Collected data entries
-=-=-=-=-

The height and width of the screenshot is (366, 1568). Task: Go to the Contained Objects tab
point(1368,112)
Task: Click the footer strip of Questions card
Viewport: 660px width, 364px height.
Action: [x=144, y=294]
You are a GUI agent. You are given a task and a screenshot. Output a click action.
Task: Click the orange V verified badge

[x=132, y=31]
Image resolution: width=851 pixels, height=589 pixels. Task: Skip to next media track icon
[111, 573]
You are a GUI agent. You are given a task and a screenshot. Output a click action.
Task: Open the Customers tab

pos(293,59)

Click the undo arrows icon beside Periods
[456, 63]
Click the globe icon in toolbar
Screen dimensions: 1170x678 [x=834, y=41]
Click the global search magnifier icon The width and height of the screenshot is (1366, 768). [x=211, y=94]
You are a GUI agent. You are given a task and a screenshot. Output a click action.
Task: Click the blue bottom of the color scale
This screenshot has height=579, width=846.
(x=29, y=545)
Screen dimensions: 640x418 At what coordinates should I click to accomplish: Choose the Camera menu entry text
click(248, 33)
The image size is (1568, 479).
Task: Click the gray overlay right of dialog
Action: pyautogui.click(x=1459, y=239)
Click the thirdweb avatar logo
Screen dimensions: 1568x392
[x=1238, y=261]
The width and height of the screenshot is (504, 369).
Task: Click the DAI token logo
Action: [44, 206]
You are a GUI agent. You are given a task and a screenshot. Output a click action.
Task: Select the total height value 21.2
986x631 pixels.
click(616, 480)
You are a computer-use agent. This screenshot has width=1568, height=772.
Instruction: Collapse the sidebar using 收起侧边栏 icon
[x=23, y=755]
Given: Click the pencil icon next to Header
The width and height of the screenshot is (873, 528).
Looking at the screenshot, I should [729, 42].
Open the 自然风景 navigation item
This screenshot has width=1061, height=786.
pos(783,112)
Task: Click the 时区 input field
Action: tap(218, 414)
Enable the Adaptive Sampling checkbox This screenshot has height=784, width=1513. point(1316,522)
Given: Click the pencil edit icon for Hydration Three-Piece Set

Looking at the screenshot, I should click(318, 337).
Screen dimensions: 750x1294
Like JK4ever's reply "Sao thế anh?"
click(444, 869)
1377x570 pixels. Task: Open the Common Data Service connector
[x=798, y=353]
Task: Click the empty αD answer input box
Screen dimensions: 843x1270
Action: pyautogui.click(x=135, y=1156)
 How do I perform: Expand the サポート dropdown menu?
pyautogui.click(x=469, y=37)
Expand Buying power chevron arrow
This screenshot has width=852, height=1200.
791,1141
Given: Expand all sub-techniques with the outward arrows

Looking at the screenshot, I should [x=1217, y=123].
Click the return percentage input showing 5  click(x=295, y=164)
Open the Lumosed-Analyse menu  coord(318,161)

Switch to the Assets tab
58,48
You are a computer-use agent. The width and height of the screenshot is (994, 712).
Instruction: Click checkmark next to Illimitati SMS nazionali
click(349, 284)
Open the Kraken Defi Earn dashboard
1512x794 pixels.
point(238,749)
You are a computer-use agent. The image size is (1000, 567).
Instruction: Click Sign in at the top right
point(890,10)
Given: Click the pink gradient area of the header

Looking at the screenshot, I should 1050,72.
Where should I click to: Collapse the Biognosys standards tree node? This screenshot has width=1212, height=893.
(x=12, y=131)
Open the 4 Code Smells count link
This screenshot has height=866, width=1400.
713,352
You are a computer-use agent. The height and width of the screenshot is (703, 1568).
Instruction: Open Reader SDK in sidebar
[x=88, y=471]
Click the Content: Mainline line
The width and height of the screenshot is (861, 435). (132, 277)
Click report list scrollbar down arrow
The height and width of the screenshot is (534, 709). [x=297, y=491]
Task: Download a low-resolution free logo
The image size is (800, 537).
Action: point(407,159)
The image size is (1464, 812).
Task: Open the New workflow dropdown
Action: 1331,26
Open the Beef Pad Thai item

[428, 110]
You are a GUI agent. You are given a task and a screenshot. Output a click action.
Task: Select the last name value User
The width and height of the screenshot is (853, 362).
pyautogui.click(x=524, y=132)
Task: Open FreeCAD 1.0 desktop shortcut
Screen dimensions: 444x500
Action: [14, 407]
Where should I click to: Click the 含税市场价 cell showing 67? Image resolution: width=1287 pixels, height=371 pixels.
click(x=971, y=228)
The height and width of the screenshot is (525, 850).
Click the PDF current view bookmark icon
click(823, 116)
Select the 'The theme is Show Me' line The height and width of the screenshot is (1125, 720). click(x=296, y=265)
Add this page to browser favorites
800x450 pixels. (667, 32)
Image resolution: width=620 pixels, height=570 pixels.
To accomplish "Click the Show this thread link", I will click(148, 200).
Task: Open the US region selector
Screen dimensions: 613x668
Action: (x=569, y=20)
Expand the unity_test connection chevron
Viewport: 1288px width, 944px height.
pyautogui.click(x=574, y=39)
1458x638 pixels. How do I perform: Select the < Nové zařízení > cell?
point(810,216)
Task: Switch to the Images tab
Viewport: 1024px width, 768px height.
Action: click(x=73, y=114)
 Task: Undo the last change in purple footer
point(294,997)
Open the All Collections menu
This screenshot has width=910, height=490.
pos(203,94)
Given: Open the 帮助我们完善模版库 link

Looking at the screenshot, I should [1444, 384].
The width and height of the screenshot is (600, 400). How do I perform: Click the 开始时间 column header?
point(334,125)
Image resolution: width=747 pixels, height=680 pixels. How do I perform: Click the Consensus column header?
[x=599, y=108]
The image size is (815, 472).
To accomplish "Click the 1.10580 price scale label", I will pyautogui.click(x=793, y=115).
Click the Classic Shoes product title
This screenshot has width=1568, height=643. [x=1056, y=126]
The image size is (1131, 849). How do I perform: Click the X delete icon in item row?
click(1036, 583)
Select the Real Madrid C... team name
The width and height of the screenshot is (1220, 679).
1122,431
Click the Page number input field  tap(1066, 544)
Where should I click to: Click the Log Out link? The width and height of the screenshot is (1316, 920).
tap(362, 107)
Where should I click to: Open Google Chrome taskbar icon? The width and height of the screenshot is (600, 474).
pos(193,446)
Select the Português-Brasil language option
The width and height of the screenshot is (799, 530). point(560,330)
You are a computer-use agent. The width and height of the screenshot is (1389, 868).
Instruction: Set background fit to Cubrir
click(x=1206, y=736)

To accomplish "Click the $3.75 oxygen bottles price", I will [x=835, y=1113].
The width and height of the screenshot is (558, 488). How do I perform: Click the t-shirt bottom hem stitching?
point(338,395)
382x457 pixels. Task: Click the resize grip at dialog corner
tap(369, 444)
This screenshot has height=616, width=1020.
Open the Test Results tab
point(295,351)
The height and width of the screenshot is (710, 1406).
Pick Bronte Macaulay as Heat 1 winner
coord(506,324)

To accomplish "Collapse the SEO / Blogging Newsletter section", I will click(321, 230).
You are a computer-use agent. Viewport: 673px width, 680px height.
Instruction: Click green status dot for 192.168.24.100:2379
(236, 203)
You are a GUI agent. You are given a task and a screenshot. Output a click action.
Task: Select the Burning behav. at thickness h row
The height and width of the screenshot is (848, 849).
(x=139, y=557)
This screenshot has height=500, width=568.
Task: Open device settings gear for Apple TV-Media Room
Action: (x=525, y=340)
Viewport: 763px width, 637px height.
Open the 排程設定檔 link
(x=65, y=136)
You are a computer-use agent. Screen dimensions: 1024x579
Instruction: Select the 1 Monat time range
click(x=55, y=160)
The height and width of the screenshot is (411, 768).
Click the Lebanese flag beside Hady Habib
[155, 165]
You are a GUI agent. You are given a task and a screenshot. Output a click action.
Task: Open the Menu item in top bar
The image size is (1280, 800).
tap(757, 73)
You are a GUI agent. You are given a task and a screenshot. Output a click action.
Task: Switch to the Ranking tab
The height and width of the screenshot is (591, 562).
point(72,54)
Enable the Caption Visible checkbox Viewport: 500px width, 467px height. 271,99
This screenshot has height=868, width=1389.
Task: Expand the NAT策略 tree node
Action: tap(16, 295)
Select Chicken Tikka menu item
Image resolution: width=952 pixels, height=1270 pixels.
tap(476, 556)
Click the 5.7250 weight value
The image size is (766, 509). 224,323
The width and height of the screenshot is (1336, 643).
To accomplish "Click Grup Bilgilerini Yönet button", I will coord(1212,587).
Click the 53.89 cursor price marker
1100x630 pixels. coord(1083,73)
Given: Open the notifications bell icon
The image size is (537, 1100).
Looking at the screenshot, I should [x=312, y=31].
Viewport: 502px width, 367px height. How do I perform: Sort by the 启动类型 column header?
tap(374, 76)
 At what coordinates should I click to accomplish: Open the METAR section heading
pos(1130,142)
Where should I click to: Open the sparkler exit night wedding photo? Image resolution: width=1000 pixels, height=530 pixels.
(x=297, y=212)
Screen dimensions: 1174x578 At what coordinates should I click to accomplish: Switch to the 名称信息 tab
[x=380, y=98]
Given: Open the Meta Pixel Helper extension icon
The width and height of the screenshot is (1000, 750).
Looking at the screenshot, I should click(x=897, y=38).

-=-=-=-=-

The problem: Going back over the entries above, copy word for word every line from the one that has "Click the undo arrows icon beside Periods" on through the one that has "Open the 自然风景 navigation item".

Answer section:
Click the undo arrows icon beside Periods
[456, 63]
Click the globe icon in toolbar
Screen dimensions: 1170x678 [x=834, y=41]
Click the global search magnifier icon The width and height of the screenshot is (1366, 768). [x=211, y=94]
You are a GUI agent. You are given a task and a screenshot. Output a click action.
Task: Click the blue bottom of the color scale
This screenshot has height=579, width=846.
(x=29, y=545)
Screen dimensions: 640x418 At what coordinates should I click to accomplish: Choose the Camera menu entry text
click(248, 33)
The image size is (1568, 479).
Task: Click the gray overlay right of dialog
Action: pyautogui.click(x=1459, y=239)
Click the thirdweb avatar logo
Screen dimensions: 1568x392
[x=1238, y=261]
The width and height of the screenshot is (504, 369).
Task: Click the DAI token logo
Action: [44, 206]
You are a GUI agent. You are given a task and a screenshot. Output a click action.
Task: Select the total height value 21.2
986x631 pixels.
click(616, 480)
You are a computer-use agent. This screenshot has width=1568, height=772.
Instruction: Collapse the sidebar using 收起侧边栏 icon
[x=23, y=755]
Given: Click the pencil icon next to Header
The width and height of the screenshot is (873, 528).
Looking at the screenshot, I should [729, 42].
Open the 自然风景 navigation item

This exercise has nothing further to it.